• [RECORD EXCERPTS]
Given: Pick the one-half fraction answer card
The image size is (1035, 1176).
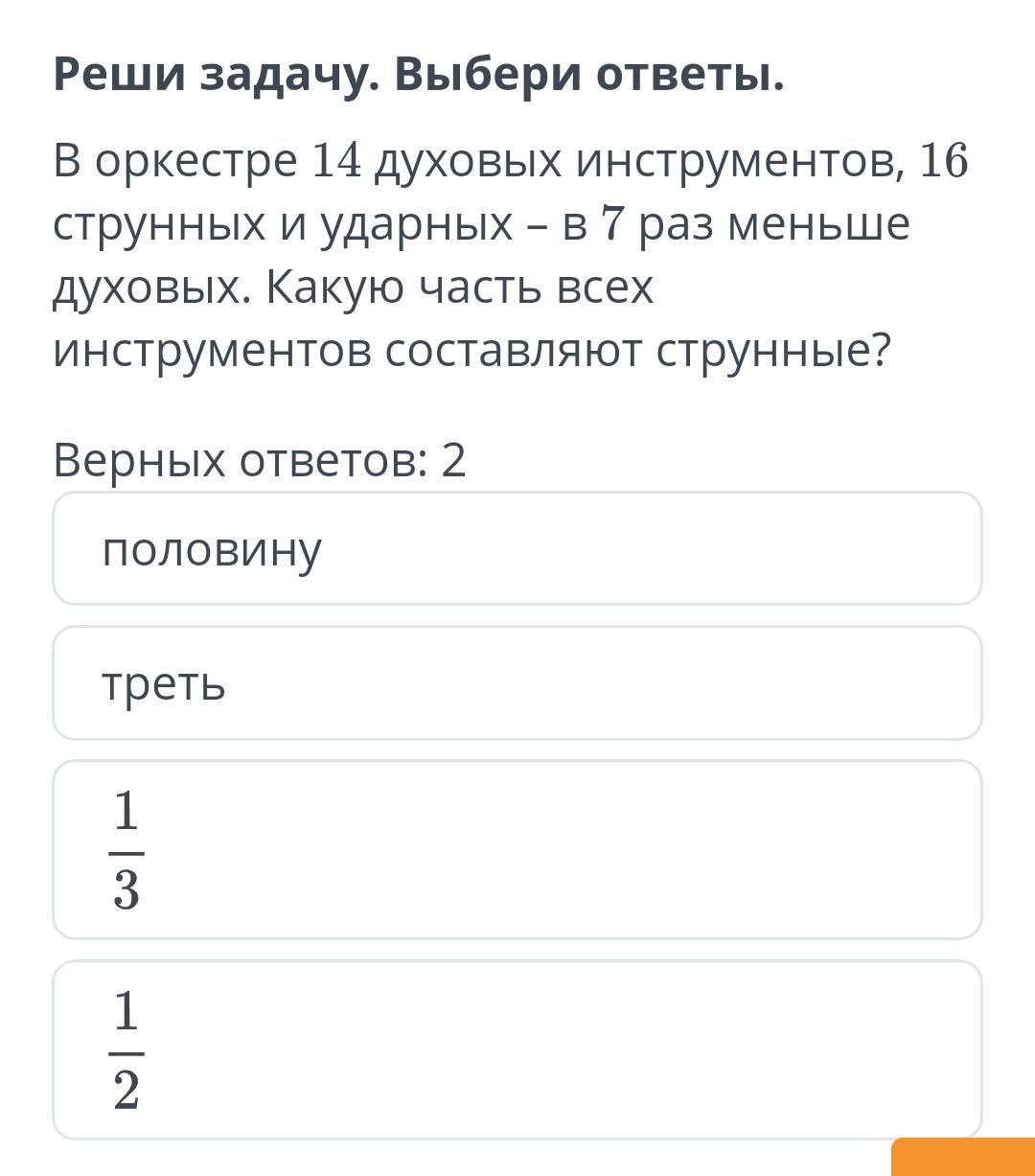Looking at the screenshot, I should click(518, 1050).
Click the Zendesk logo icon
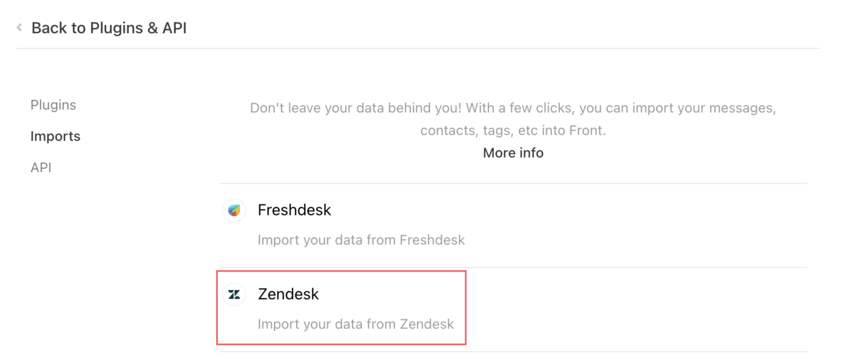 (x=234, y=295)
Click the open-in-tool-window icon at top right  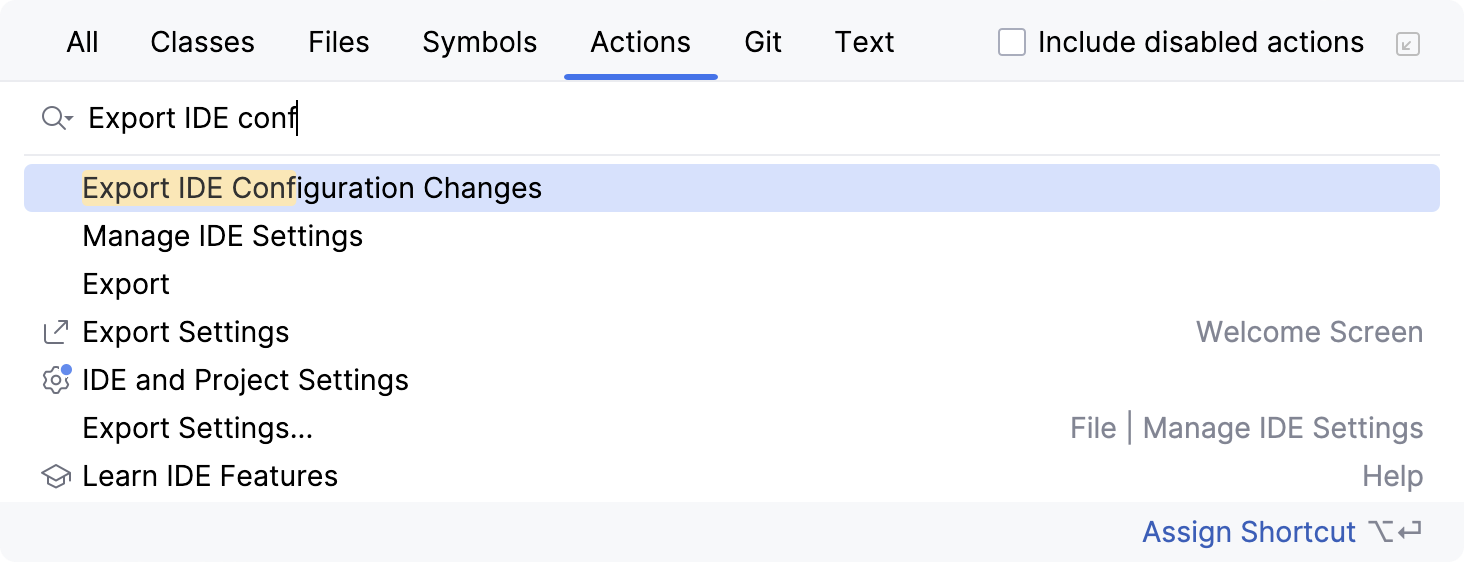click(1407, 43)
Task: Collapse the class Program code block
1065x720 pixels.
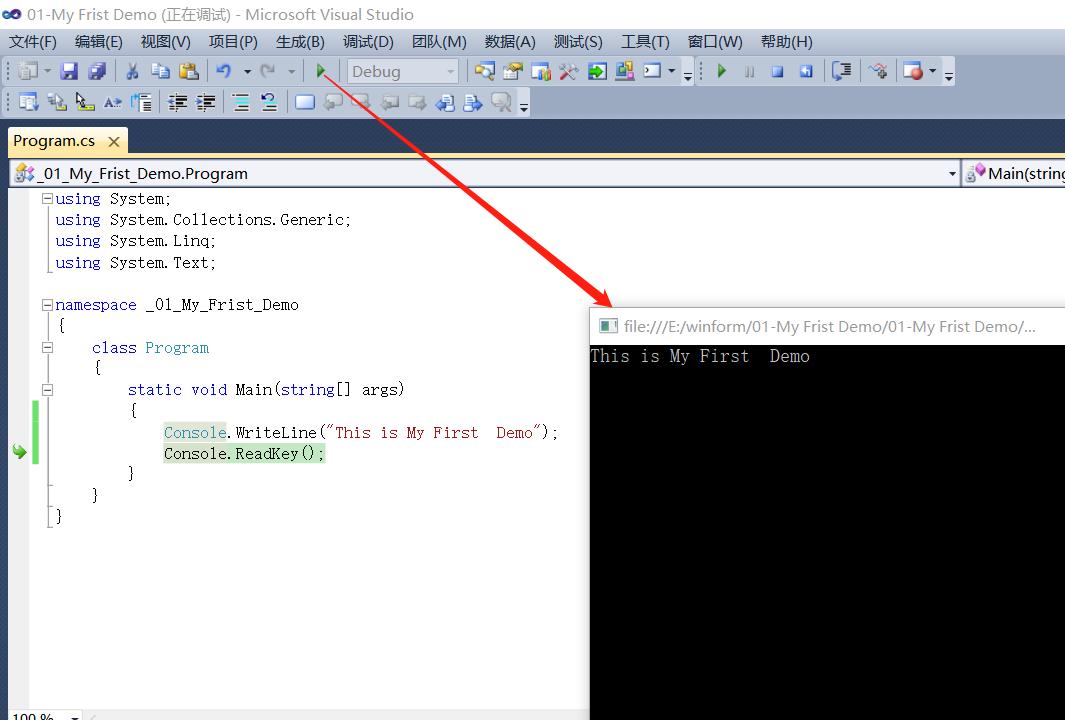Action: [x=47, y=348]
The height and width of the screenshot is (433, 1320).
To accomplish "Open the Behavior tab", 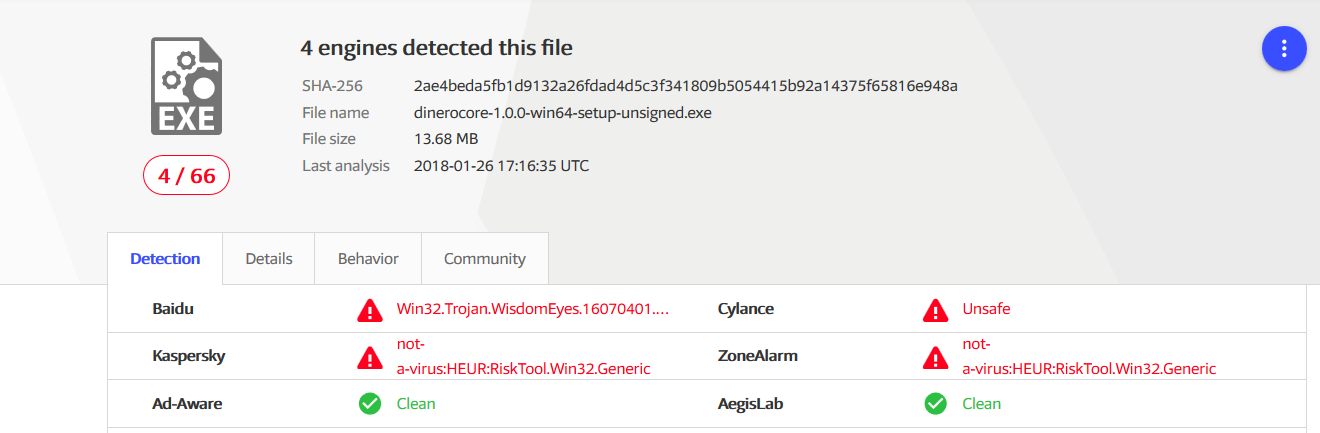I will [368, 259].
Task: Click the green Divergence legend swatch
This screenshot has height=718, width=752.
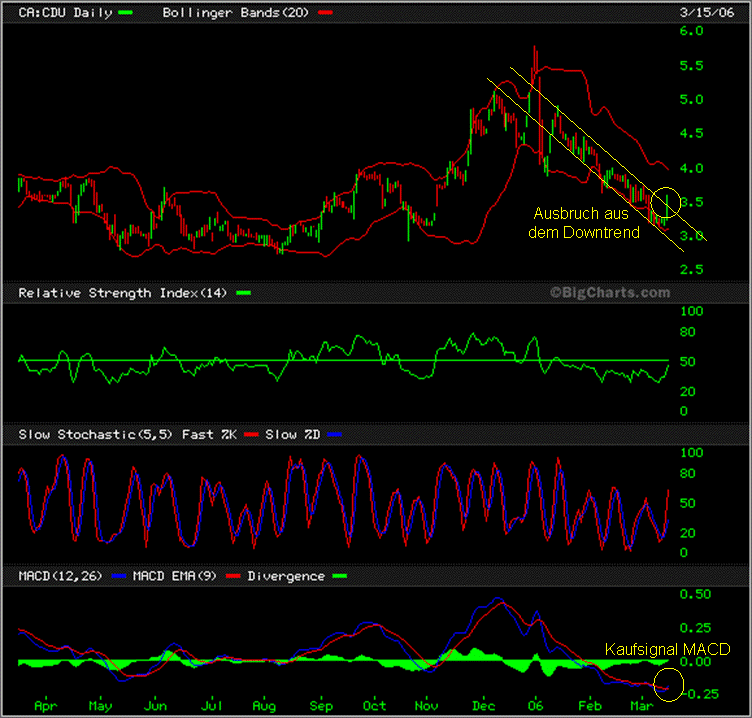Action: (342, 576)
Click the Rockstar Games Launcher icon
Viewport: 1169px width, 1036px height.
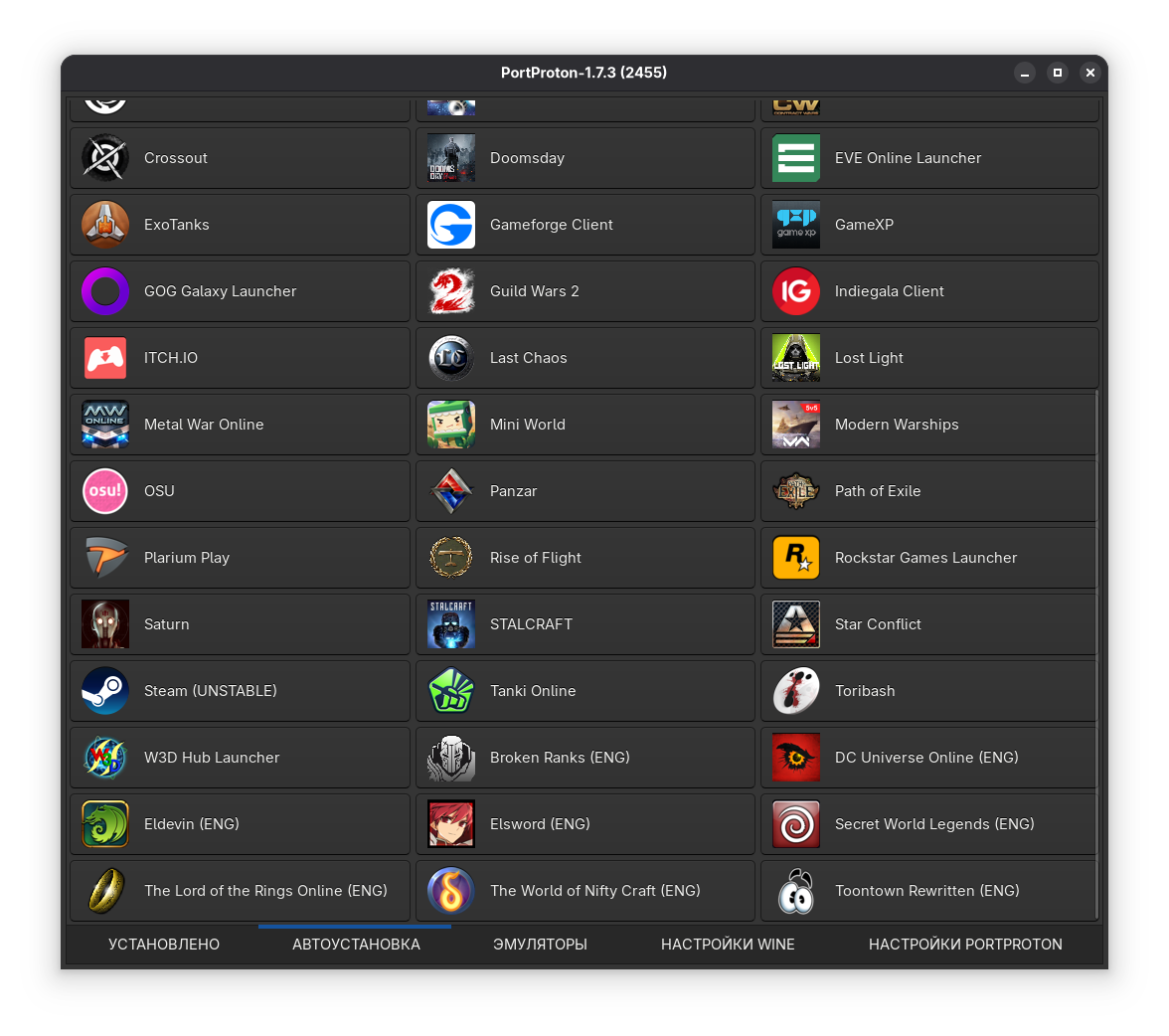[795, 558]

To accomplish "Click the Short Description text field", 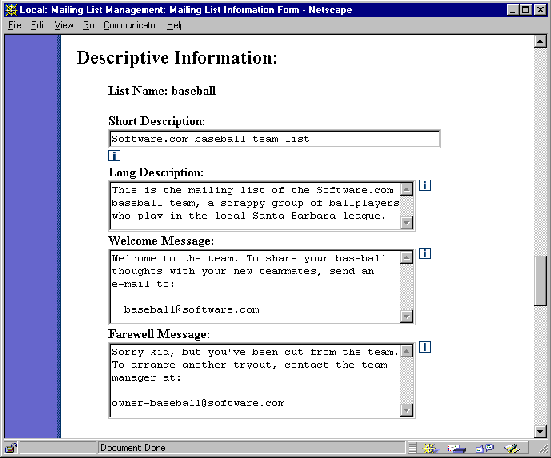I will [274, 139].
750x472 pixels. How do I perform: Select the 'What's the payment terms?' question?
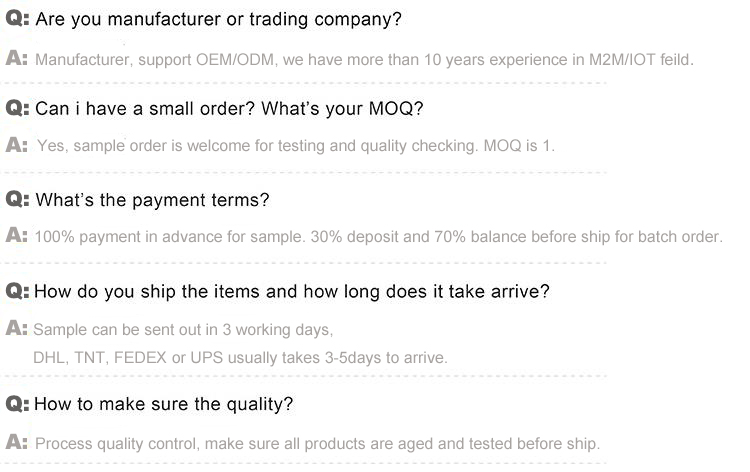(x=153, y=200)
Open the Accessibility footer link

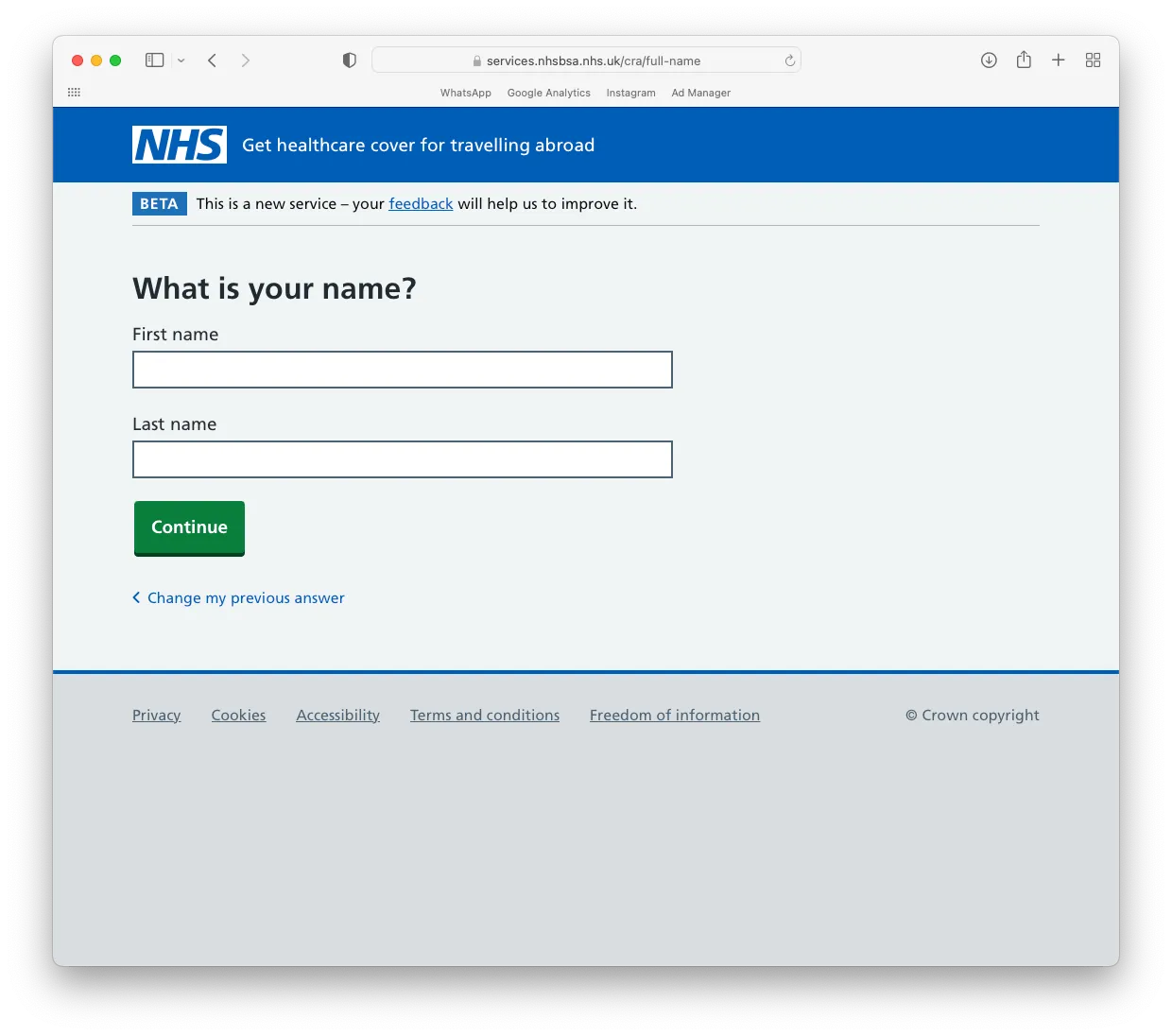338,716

• [EXERCISE DIRECTIONS]
Word for word, output the lines from the line bearing "750x472 pixels. How" through the end of the records above, and only those, without the pictures.

• [ANSWER]
750x472 pixels. How do I perform: Select the 'What's the payment terms?' question?
(x=153, y=200)
Open the Accessibility footer link

338,716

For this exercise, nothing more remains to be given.